(Stored data)
────────────────
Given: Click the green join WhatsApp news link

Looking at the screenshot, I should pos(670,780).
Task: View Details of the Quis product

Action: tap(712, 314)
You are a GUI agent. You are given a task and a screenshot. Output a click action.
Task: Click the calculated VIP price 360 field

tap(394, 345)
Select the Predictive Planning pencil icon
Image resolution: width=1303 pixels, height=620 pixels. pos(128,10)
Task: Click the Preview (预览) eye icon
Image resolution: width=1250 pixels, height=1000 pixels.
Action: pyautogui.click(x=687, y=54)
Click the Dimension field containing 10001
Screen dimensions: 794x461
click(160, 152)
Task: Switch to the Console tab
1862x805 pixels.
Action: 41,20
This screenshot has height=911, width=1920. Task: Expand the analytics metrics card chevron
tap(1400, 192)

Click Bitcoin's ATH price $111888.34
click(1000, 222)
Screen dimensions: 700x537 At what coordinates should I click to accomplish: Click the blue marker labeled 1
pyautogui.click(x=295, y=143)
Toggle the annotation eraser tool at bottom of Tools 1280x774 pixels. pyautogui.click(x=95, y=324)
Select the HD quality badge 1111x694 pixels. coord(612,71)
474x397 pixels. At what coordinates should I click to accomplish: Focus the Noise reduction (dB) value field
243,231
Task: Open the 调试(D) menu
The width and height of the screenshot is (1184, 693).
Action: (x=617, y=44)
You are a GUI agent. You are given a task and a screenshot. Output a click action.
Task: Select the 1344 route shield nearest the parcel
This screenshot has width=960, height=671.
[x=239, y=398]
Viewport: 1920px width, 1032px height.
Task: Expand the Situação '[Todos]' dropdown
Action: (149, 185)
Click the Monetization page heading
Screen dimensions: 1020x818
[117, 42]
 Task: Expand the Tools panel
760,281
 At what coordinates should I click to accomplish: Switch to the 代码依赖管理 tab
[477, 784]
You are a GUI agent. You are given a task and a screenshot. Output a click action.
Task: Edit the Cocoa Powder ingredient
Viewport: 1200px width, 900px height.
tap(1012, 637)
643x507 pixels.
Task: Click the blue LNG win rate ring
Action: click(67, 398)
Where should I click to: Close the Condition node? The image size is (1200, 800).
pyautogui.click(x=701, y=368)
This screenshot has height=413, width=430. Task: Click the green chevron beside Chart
────────────────
TASK DETAILS
The complete data above is to be written out again as it stands.

ANSWER TO THIS PROBLEM
Given: Click the green join WhatsApp news link

Looking at the screenshot, I should pos(670,780).
Task: View Details of the Quis product

Action: tap(712, 314)
You are a GUI agent. You are given a task and a screenshot. Output a click action.
Task: Click the calculated VIP price 360 field

tap(394, 345)
Select the Predictive Planning pencil icon
Image resolution: width=1303 pixels, height=620 pixels. pos(128,10)
Task: Click the Preview (预览) eye icon
Image resolution: width=1250 pixels, height=1000 pixels.
Action: pyautogui.click(x=687, y=54)
Click the Dimension field containing 10001
Screen dimensions: 794x461
click(160, 152)
Task: Switch to the Console tab
1862x805 pixels.
Action: 41,20
This screenshot has height=911, width=1920. Task: Expand the analytics metrics card chevron
tap(1400, 192)

Click Bitcoin's ATH price $111888.34
click(1000, 222)
Screen dimensions: 700x537 At what coordinates should I click to accomplish: Click the blue marker labeled 1
pyautogui.click(x=295, y=143)
Toggle the annotation eraser tool at bottom of Tools 1280x774 pixels. pyautogui.click(x=95, y=324)
Select the HD quality badge 1111x694 pixels. coord(612,71)
474x397 pixels. At what coordinates should I click to accomplish: Focus the Noise reduction (dB) value field
243,231
Task: Open the 调试(D) menu
The width and height of the screenshot is (1184, 693).
Action: (x=617, y=44)
You are a GUI agent. You are given a task and a screenshot. Output a click action.
Task: Select the 1344 route shield nearest the parcel
This screenshot has width=960, height=671.
[x=239, y=398]
Viewport: 1920px width, 1032px height.
Task: Expand the Situação '[Todos]' dropdown
Action: (149, 185)
Click the Monetization page heading
Screen dimensions: 1020x818
[117, 42]
 Task: Expand the Tools panel
760,281
 At what coordinates should I click to accomplish: Switch to the 代码依赖管理 tab
[477, 784]
You are a GUI agent. You are given a task and a screenshot. Output a click action.
Task: Edit the Cocoa Powder ingredient
Viewport: 1200px width, 900px height.
tap(1012, 637)
643x507 pixels.
Task: Click the blue LNG win rate ring
Action: click(67, 398)
Where should I click to: Close the Condition node? The image size is (1200, 800).
pyautogui.click(x=701, y=368)
This screenshot has height=413, width=430. Task: Click the green chevron beside Chart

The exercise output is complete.